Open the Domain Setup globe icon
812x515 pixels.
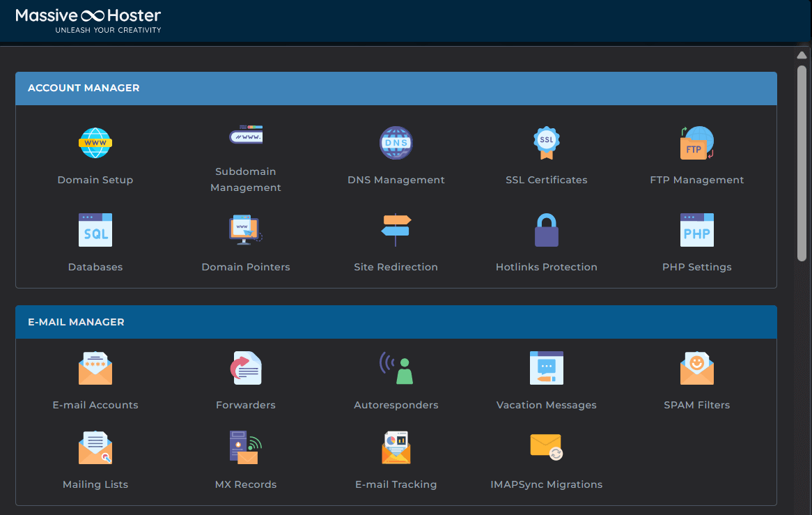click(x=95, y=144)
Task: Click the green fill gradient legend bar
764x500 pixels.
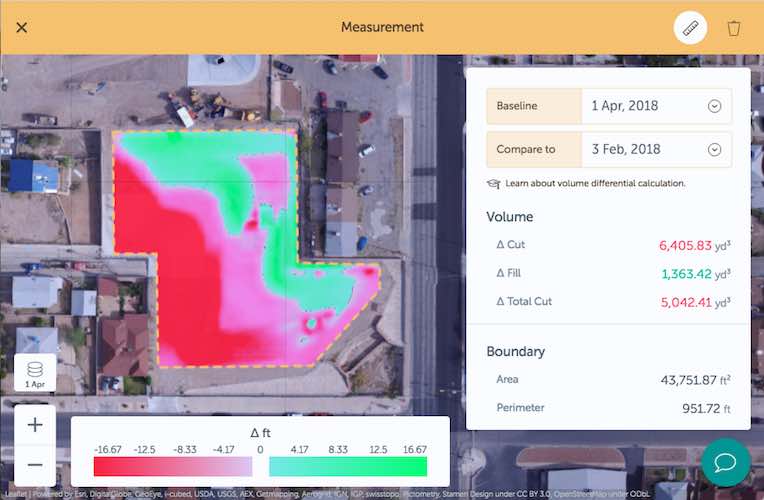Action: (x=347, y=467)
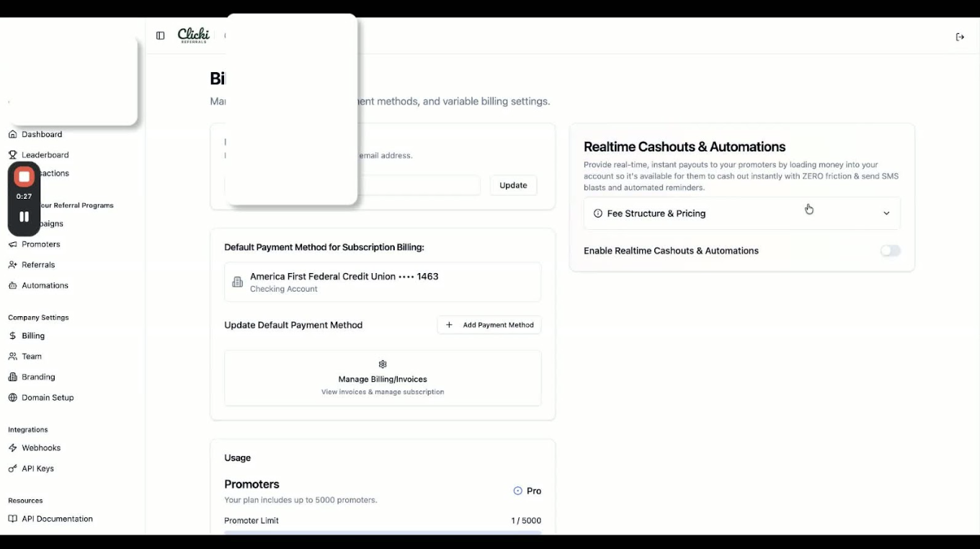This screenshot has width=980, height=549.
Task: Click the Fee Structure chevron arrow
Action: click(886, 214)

> _Exercise objective_
Copy out all of the items above word for word, leaving the pictures out.

> _Finished answer_
Open the Domain Setup globe icon
812x515 pixels.
click(x=95, y=144)
Task: Click the green fill gradient legend bar
764x500 pixels.
Action: (x=347, y=467)
This screenshot has width=980, height=549.
Task: Click the Fee Structure chevron arrow
Action: click(886, 214)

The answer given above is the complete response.